American mathematician (1878–1932)

Oliver Dimon Kellogg (10 July 1878 – 27 August 1932) was an American mathematician.

His father, Day Otis Kellogg, was a professor of literature at the University of Kansas and editor of the American edition of the Encyclopædia Britannica. In 1895 Oliver Kellogg began his undergraduate study at Princeton University, where he earned his master's degree in 1900. With a John S. Kennedy stipend he first studied at the Humboldt University of Berlin and then in 1901/1902 at Georg-August-Universität Göttingen. At Göttingen in 1902 he earned his PhD with a thesis Zur Theorie der Integralgleichungen und des Dirichlet'schen Prinzips under the direction of David Hilbert. After completing his thesis, Kellogg became an instructor at Princeton and from 1905 at the University of Missouri, where he became a professor in 1910. In World War I he was a scientific advisor at the Coast Guard Academy in New London, Connecticut, where he worked on submarine detection. Kellogg became a lecturer at Harvard University in 1919, an associate professor in 1920, and a professor in 1927. He died of a heart attack while climbing Doubletop Mountain near Greenville, Maine. Kellogg was married and had a daughter.

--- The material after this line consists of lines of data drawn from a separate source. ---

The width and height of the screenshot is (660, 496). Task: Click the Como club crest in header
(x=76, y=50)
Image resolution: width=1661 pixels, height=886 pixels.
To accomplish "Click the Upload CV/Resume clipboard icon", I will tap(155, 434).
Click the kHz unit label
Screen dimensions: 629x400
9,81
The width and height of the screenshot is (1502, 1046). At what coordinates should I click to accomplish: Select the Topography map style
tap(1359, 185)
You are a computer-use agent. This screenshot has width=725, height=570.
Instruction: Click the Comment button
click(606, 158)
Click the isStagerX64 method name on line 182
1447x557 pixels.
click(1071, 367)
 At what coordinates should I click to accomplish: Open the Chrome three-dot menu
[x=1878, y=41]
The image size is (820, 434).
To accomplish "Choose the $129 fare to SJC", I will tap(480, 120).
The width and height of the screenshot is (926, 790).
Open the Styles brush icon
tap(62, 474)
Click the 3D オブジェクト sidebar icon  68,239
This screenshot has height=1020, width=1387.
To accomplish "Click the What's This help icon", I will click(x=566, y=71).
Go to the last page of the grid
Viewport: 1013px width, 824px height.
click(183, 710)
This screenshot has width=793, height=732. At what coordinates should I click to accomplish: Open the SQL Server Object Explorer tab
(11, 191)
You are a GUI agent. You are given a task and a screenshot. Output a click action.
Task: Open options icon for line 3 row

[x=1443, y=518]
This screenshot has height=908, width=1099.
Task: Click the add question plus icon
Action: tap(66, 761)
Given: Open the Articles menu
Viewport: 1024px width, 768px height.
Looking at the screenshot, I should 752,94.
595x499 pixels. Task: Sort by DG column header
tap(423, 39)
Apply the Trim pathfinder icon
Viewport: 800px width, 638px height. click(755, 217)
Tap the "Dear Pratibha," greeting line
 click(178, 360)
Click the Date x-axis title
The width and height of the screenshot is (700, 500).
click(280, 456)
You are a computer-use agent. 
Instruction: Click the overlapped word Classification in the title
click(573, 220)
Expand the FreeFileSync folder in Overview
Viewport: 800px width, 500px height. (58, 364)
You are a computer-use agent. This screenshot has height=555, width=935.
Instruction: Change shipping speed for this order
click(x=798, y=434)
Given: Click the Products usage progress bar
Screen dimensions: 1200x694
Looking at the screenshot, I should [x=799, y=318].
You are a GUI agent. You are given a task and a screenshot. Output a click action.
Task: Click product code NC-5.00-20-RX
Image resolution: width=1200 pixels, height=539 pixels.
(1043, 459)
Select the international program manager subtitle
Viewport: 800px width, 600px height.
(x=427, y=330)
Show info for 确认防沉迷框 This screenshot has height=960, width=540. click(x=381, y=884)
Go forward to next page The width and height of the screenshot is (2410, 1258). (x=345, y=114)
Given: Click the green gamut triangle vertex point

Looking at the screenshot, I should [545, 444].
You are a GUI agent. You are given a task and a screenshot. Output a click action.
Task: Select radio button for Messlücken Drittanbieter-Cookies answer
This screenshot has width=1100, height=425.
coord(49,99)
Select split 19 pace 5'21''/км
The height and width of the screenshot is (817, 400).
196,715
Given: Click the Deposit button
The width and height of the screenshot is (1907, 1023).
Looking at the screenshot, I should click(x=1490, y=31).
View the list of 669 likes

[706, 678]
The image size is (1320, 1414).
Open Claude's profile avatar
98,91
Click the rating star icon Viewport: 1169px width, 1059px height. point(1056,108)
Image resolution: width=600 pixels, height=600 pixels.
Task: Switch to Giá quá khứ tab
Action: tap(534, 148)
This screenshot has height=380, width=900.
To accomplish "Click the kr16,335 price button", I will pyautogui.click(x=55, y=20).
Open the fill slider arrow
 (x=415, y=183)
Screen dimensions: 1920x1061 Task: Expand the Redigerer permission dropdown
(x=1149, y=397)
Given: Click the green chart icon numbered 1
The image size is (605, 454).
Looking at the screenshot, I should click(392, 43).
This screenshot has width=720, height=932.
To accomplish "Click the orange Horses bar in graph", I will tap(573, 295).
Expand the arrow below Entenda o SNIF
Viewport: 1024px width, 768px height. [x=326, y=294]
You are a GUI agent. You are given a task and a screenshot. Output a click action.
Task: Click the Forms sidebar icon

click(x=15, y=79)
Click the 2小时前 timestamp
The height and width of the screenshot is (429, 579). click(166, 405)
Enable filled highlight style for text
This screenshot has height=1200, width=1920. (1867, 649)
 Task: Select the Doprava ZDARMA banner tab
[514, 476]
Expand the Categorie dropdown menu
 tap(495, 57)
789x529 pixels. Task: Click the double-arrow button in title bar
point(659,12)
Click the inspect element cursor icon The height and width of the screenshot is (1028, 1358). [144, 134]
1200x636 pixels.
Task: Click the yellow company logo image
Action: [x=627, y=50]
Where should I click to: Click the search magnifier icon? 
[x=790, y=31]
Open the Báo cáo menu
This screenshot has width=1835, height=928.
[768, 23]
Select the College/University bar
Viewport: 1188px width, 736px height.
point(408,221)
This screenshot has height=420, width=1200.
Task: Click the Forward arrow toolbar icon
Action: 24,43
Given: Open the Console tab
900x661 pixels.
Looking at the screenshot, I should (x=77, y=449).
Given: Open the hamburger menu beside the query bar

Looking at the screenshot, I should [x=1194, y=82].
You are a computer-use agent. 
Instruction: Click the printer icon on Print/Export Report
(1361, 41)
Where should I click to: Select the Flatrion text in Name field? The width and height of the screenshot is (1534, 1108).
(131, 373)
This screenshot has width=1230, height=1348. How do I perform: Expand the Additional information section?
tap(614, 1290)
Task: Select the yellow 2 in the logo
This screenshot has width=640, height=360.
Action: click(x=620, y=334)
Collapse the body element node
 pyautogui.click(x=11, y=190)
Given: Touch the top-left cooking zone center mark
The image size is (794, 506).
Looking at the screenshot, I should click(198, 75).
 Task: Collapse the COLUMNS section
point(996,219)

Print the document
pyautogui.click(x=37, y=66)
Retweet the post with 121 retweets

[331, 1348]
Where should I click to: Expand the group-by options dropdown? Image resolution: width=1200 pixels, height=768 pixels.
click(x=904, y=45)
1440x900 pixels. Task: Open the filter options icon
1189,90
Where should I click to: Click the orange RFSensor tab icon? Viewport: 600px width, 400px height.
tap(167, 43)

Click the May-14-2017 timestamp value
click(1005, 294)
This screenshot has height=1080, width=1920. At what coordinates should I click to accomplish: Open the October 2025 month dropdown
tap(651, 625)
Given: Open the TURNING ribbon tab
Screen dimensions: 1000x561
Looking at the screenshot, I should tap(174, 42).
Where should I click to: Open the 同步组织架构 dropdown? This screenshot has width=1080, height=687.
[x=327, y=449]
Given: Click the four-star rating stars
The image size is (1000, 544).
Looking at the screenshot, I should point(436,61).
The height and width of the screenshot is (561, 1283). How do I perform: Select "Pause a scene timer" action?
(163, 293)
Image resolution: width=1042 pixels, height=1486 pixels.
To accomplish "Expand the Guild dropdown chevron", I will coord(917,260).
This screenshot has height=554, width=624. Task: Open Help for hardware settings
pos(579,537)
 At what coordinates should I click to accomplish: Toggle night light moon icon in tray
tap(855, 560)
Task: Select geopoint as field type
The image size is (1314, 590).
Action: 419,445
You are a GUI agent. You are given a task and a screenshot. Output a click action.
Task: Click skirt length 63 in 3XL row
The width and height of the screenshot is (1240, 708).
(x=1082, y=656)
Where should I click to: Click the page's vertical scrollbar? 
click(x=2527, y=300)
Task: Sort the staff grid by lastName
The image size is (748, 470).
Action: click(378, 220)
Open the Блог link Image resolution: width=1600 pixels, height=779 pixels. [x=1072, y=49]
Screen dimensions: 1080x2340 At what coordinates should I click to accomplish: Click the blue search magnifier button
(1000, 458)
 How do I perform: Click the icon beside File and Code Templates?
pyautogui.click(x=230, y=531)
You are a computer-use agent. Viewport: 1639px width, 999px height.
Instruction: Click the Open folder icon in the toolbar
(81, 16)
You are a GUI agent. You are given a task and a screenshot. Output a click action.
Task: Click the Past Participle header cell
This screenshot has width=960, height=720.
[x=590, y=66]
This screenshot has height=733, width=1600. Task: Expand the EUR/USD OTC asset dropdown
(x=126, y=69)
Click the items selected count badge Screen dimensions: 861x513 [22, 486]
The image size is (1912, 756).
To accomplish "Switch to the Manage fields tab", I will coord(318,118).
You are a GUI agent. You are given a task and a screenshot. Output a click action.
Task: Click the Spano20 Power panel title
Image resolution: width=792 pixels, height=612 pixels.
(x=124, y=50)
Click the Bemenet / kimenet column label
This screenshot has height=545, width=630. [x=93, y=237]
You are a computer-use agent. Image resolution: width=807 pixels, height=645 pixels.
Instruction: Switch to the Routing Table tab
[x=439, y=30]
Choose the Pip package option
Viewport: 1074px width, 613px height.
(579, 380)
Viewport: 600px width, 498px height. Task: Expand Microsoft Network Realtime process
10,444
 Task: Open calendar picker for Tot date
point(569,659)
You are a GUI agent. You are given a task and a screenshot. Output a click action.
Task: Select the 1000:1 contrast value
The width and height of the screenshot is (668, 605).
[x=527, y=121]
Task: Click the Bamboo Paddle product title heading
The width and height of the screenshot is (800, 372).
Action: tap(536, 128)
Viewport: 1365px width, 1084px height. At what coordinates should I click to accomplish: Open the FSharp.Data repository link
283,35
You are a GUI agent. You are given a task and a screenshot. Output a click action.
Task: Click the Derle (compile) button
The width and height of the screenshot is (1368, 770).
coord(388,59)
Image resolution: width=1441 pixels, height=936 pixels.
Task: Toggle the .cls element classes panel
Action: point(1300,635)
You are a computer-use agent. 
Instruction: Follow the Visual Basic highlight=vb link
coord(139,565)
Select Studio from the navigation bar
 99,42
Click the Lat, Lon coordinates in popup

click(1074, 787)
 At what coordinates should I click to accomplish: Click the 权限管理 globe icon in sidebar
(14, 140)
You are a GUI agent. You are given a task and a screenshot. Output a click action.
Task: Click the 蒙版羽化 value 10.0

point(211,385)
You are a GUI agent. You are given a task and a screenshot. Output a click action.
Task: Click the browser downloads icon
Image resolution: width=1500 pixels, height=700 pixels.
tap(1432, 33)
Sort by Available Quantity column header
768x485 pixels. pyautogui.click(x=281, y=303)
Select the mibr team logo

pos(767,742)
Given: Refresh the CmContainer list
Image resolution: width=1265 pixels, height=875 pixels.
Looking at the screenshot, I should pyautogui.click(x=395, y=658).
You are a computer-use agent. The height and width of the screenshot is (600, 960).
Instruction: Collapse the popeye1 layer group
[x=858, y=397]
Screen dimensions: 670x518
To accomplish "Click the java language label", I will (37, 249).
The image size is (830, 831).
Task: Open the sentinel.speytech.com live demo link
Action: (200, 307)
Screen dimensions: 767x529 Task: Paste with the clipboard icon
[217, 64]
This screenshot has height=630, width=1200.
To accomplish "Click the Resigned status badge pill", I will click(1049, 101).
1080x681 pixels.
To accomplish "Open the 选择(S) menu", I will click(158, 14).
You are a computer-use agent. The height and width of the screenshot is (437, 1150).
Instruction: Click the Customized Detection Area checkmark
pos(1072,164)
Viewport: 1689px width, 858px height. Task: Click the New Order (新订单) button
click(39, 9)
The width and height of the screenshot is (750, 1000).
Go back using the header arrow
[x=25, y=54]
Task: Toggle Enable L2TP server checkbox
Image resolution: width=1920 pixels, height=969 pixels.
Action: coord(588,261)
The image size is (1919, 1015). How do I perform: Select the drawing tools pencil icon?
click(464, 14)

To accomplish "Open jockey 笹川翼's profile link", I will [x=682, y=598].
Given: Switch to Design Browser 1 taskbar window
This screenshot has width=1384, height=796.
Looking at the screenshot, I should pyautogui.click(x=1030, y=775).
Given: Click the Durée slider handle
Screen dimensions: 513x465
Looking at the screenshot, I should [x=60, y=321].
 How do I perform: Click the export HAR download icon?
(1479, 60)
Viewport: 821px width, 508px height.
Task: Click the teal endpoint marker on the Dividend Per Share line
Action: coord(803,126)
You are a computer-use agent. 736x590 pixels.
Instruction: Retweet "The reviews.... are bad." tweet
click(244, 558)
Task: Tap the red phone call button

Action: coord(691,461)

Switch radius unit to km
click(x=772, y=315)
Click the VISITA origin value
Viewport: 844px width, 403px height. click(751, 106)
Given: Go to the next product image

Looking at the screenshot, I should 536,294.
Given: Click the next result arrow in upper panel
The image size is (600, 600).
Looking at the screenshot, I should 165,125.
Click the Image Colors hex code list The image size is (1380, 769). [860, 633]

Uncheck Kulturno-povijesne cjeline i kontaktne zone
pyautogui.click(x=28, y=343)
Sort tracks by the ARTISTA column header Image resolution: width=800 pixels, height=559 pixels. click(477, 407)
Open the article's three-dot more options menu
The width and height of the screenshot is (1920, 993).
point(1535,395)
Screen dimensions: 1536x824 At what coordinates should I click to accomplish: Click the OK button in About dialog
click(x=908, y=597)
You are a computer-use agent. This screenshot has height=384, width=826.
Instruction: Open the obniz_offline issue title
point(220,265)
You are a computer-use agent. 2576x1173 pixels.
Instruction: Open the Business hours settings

Kellogg is known for his work on potential theory, which was the subject of his dissertation and also his famous 1929 textbook Foundations of Potential Theory. In 1922 with George David Birkhoff he generalized the Brouwer fixed point theorem to the theorem of Birkhoff–Kellogg.

Among his doctoral students was Arthur Copeland.

==Works==
- with Earle Raymond Hedrick, Applications of the calculus to mechanics (Boston: Ginn, 1909)
- Foundations of Potential Theory. Grundlehren der Mathematischen Wissenschaften, Springer-Verlag 1967.